Сторож Михей спать ушёл, ослабел. Мужички ему в сенях поднесли, а какой же сторож от винца отказывается? И учитель, поскрипывая калошами, прошёл к себе наискось через белый выгон. Вон за больницей, в угловой избе керосиновый язычок вспыхнул…

Потянул леший носом: человечьим теплом пахнет… Посмотрел вверх,— форточка в окне настежь распахнута, забыл сторож прикрыть. Маленькие зелёные глазки под косматыми бровями загорелись, как зрачки у кошки, когда она с порога увидит, что дверь в чулан забыли прикрыть.

Щёлкнул леший языком, горсть снега для освежения в пасть забил и начал вытягиваться… На то он и леший: мог в вышину расти хоть до сосновой верхушки, мог и до лопуха снизиться. Вытянулся леший, тонкий-тонкий стал, как камышинка. Закачался, склонился и сквозь форточку пролез, словно цепкий хмель вдоль шеста.

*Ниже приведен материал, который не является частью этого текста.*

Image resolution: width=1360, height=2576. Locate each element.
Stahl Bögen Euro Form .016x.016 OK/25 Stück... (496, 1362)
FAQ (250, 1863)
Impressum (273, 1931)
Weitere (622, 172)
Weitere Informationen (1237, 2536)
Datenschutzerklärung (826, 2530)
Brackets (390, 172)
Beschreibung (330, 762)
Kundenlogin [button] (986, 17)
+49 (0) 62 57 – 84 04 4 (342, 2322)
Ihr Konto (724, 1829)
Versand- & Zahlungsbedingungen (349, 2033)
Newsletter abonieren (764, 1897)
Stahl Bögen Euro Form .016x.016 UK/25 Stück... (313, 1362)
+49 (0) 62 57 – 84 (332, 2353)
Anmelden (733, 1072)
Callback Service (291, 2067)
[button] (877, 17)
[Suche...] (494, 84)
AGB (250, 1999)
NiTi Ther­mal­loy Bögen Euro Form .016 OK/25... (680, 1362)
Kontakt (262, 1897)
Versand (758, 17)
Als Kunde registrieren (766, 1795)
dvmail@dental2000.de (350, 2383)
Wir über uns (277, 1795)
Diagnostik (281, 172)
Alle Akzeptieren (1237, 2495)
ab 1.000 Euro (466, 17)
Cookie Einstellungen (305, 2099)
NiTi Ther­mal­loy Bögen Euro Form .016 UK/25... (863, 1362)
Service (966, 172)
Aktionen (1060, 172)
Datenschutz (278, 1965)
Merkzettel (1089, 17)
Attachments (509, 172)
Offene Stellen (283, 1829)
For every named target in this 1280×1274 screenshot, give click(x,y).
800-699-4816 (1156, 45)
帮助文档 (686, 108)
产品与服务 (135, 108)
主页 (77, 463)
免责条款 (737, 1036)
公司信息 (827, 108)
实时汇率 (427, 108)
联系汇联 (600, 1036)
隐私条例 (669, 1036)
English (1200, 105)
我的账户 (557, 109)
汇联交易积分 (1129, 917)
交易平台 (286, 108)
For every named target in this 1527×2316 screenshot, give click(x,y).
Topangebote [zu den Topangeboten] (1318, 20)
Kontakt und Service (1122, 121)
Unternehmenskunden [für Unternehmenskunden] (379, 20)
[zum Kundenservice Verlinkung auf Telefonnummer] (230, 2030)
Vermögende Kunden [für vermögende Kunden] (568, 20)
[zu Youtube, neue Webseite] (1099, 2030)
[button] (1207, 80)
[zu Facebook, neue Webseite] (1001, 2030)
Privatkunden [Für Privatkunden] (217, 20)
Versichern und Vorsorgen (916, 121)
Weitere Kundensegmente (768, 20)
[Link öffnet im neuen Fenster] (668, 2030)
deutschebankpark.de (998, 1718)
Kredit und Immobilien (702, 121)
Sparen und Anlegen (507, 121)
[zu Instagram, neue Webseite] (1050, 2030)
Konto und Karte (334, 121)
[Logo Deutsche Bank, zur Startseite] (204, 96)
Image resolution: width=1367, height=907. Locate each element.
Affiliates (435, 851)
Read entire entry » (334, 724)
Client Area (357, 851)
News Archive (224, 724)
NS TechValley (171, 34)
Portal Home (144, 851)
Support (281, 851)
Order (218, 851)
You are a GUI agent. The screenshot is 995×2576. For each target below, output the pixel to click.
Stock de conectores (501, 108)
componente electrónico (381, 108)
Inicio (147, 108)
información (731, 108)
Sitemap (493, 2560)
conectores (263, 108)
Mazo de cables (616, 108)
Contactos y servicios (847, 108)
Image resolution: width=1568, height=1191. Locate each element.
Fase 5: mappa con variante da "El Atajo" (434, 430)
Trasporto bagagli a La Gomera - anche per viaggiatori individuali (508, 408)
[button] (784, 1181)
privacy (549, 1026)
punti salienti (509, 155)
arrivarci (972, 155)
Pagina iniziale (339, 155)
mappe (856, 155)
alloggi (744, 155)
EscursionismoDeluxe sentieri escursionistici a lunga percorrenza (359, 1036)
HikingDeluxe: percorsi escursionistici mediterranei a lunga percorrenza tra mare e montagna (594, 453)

В комнате опять сократился до своей обычной лесной порции. Глаза зорки, лунный свет по полу и по стенам играет,— осмотрелся леший. Тесно ему,— никогда в комнате не бывал. На стене карта: «Россия». Посмотрел, понюхал, не понял. Он и не знал,— где ж ему знать? — что он сам в России живёт, в самом сердце её — в Орловской губернии, в Волховском уезде. А рядом с картой знакомое: таблица грибов. Ловко! Вон грузди, а вон сыроежки с оборочкой, а над ними тугой рыжик… Корявым пальцем потрогал. Что за штука! Все плоские… Как это так устроено? За таблицу посмотрел — ничего нет, гладкая стена. Крякнул и отошёл. В школьный шкаф сквозь стекло заглянул: на полках чучела синички, иволги, лазоревой сойки… Все знакомые! Пощелкал им леший пальцами,— не отзываются. Спят, что ли? Но почему же глаза открыты?

Подошёл к ёлке, покосился на зелёную верхушку и ахнул: звезду забыли снять!

Ужели пропустить такой случай?.. Вот как только её голой рукой взять? Помнит леший, как из забытого костра в лесу алый уголёк вытащил — поиграть,— волдырь (во какой!) на ладони, вскочил.

Ничего, сорвёт, на пол бросит, а потом в тряпицу — вон в углу валяется — завернёт.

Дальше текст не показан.